▶ [Quoted passage]
╔══

I know Macca. I can barely throw food in the lunchboxes and get my kids dressed in time, let alone putting of full makeup. They must get up very, very early. I'd rather have an extra half hour in bed, hitting the snooze button.


----------



## bigdave (Oct 22, 2008)

tell me more about these tinfoil tiara parents. I dont want to be one so educate me.


----------



## flossie (Jun 9, 2008)

Andy, you do get some say in the arranged marriage. My mother-in-law's father brought home 5 photo's and let her pick the one she liked best. Mind you, she was a stunning woman back then, so you may not get the same wide choice.


----------



## flossie (Jun 9, 2008)

Tinfoil Tiara wearers are the sort that are incredibly rude to the checkout chicks in Spinneys even though could probably only aspire to work an Asda checkout back home. Look you down from head to toe when they see you to clock what you're wearing. They tend to hang around in groups and the smell of their expensive perfume usually alerts you to their presence before you actually see them. Will pick their way through the sand in the car park wearing their stilletto Jimmy Choos. If it's a wet day, will park in the 'drop off' section to get out of the car and go into the school to pick up their child while abusing the security gaurd who is vainly trying to explain to them why they can't park there. She would be totally oblivious the very long queue of traffic she has caused by just parking her brand new Volvo/BMW/Lexus in the middle of the road. (Actually, they are usually known to drive Toyota Prados but because I sometimes drive my husband's I'm not mentioning that!!)


----------



## flossie (Jun 9, 2008)

bigdave said:


> tell me more about these tinfoil tiara parents. I dont want to be one so educate me.



Dave, I must say, I have my doubts about you. Bunny suits, bikinis, tiaras..........


----------



## Elphaba (Jan 24, 2008)

flossie said:


> Tinfoil Tiara wearers are the sort that are incredibly rude to the checkout chicks in Spinneys even though could probably only aspire to work an Asda checkout back home. Look you down from head to toe when they see you to clock what you're wearing. They tend to hang around in groups and the smell of their expensive perfume usually alerts you to their presence before you actually see them. Will pick their way through the sand in the car park wearing their stilletto Jimmy Choos. If it's a wet day, will park in the 'drop off' section to get out of the car and go into the school to pick up their child while abusing the security gaurd who is vainly trying to explain to them why they can't park there. She would be totally oblivious the very long queue of traffic she has caused by just parking her brand new Volvo/BMW/Lexus in the middle of the road. (Actually, they are usually known to drive Toyota Prados but because I sometimes drive my husband's I'm not mentioning that!!)



Jumeirah Janes to the rest of us. 


-


----------



## bigdave (Oct 22, 2008)

flossie said:


> Dave, I must say, I have my doubts about you. Bunny suits, bikinis, tiaras..........


Flossie you dont know me yet. I maybe the man in the house but I am not the bread winner. I do the job of these fake people you are talking about do. I have been a stay at home Dad for the past 6 years and will continue to do so in Dubai. Once you meet me and know me you will understand why I dont want to be catorgorized in this tiara group. I am the realest mofo you will ever meet.

╚══

▶ [Information given]
╔══

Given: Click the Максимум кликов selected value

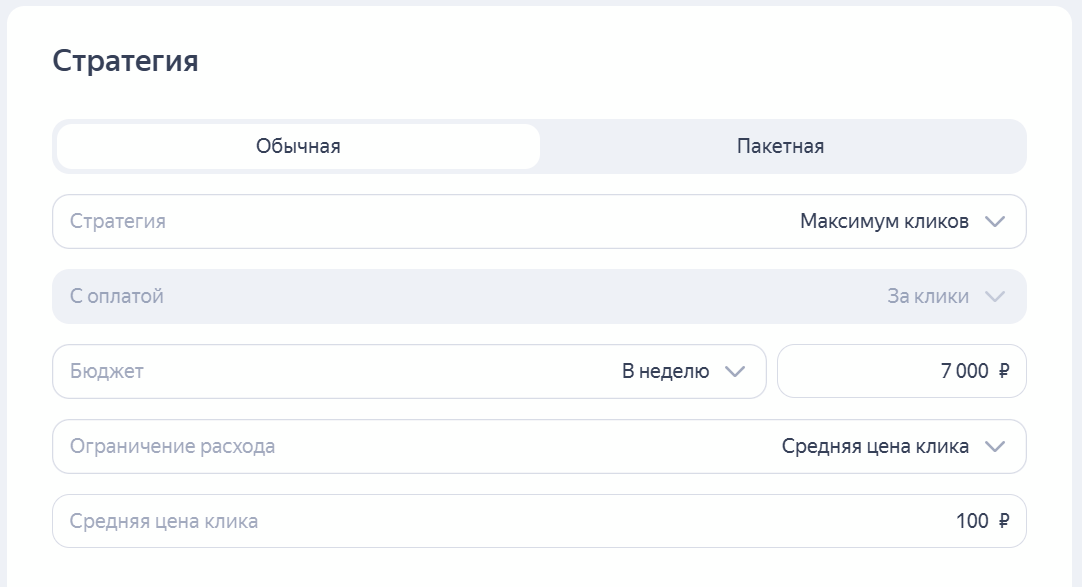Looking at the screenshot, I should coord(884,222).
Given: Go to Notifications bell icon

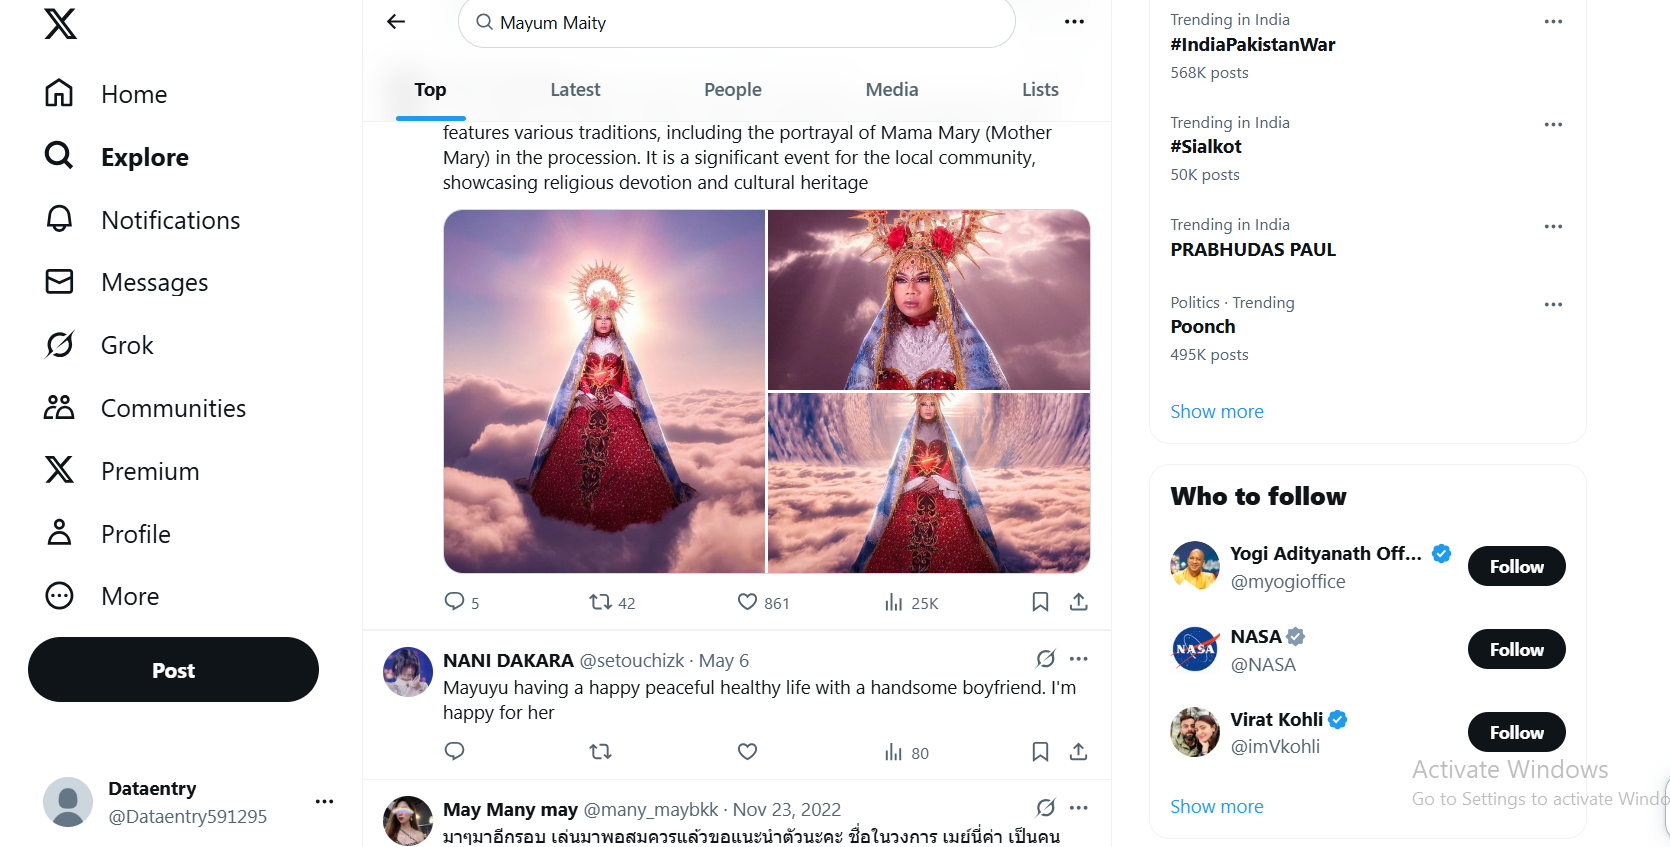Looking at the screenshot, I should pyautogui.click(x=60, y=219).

╚══
╔══

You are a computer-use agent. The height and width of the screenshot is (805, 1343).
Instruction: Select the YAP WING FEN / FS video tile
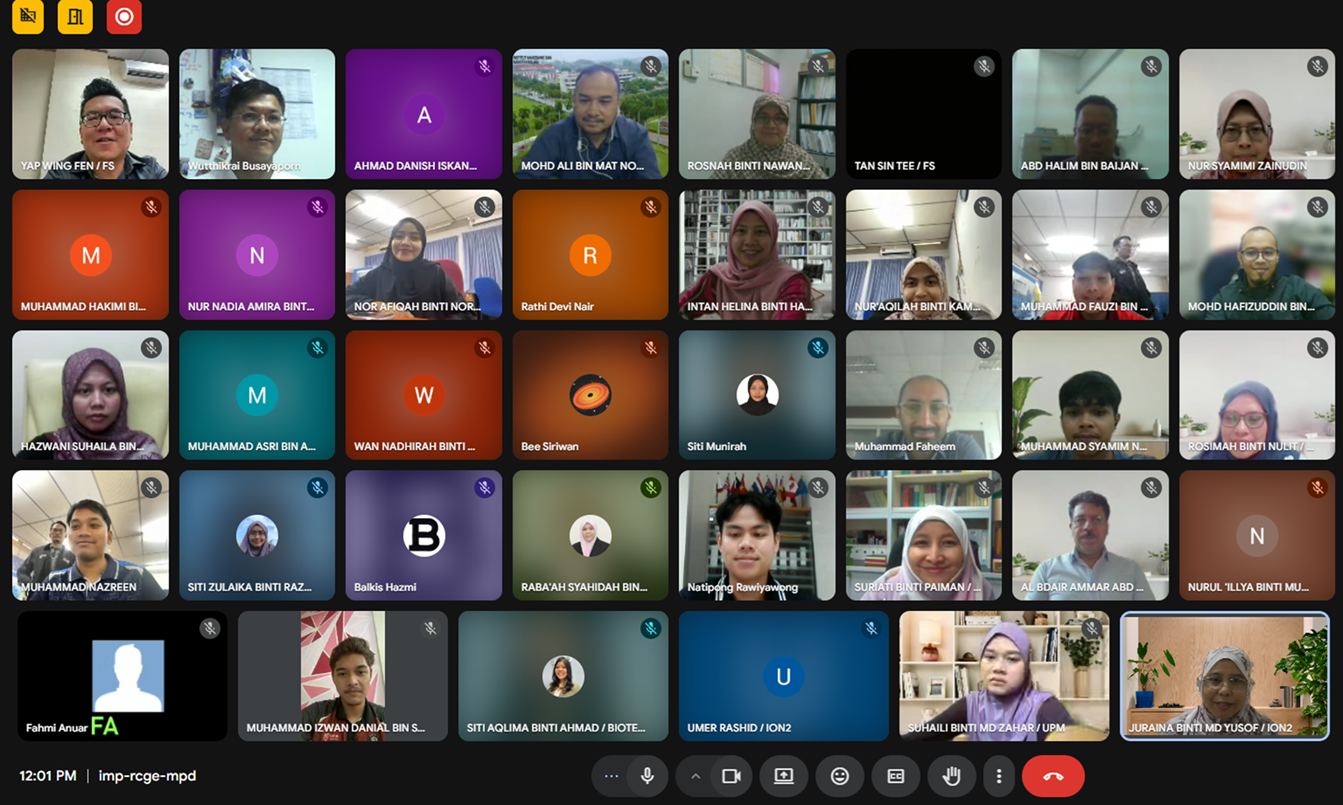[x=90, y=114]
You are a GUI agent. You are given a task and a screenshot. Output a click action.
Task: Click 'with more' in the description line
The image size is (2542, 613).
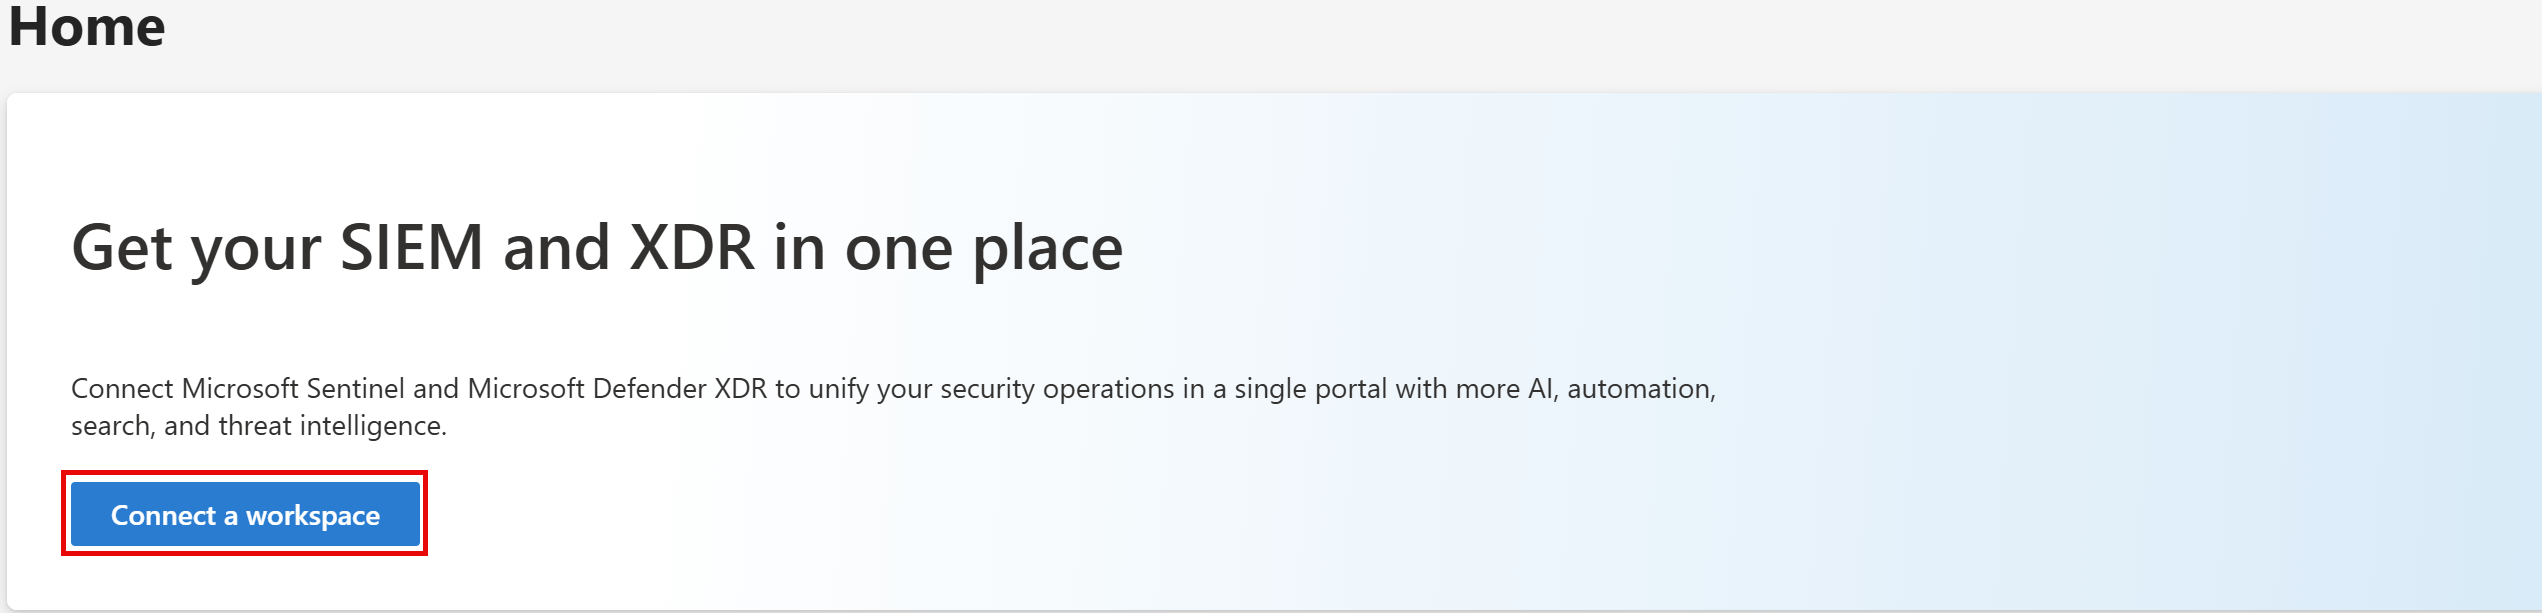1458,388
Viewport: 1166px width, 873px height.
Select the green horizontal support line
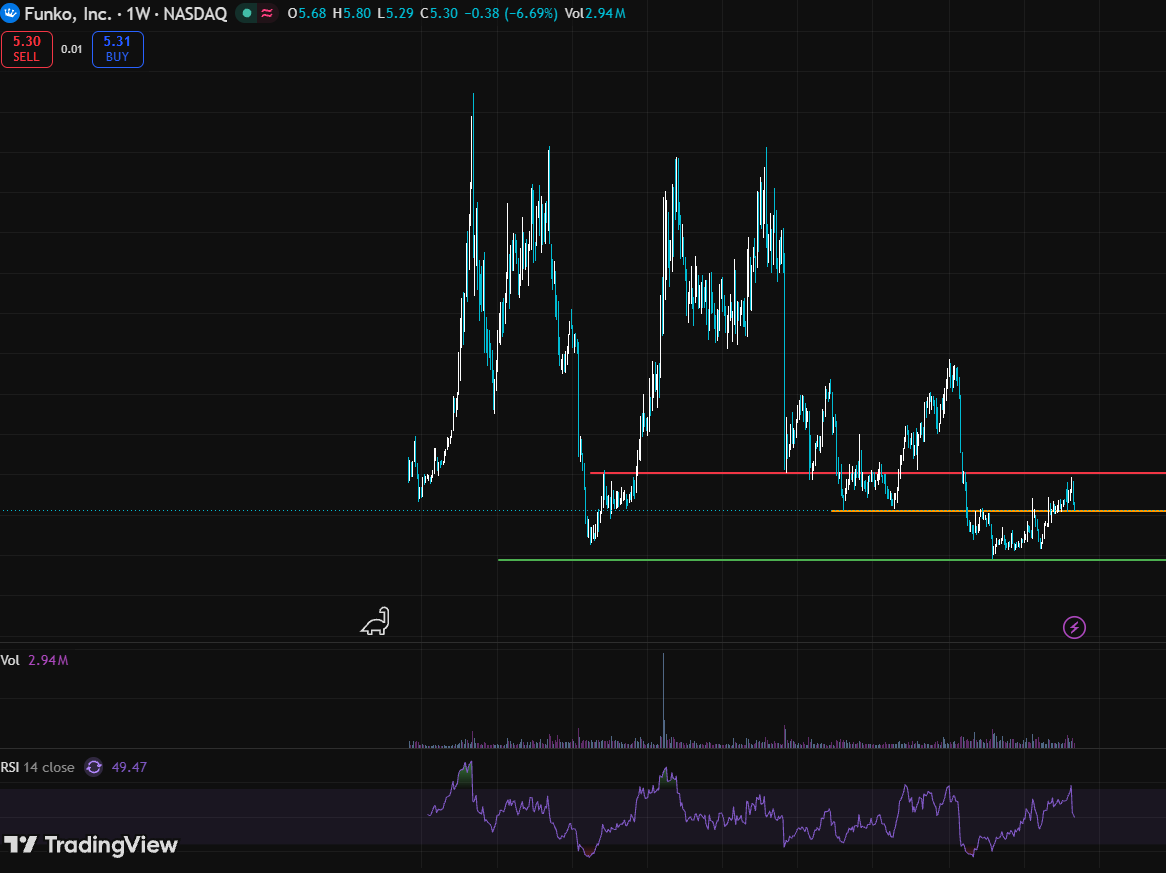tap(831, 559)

╚══

▶ [Requirement 1]
In the forum thread, how long has bigdave been a stay-at-home dad?
▶ [Requirement 2]
Print the forum thread's text from "Andy, you do" to "same wide choice.".
▶ [Requirement 3]
Condense the forum thread's paragraph beginning "Flossie you dont know me yet" into a short list that keeps its main facts.
Rely only on the forum thread for your answers.

▶ [Reply 1]
For the past six years.

▶ [Reply 2]
Andy, you do get some say in the arranged marriage. My mother-in-law's father brought home 5 photo's and let her pick the one she liked best. Mind you, she was a stunning woman back then, so you may not get the same wide choice.

▶ [Reply 3]
- Bigdave is the man of the house but not the breadwinner.
- He does the same job as the parents being discussed.
- He has been a stay-at-home dad for the past six years and will keep doing so in Dubai.
- He says people who get to know him will understand why he doesn't want to be grouped with the tiara parents.
- He calls himself the most genuine person you will ever meet.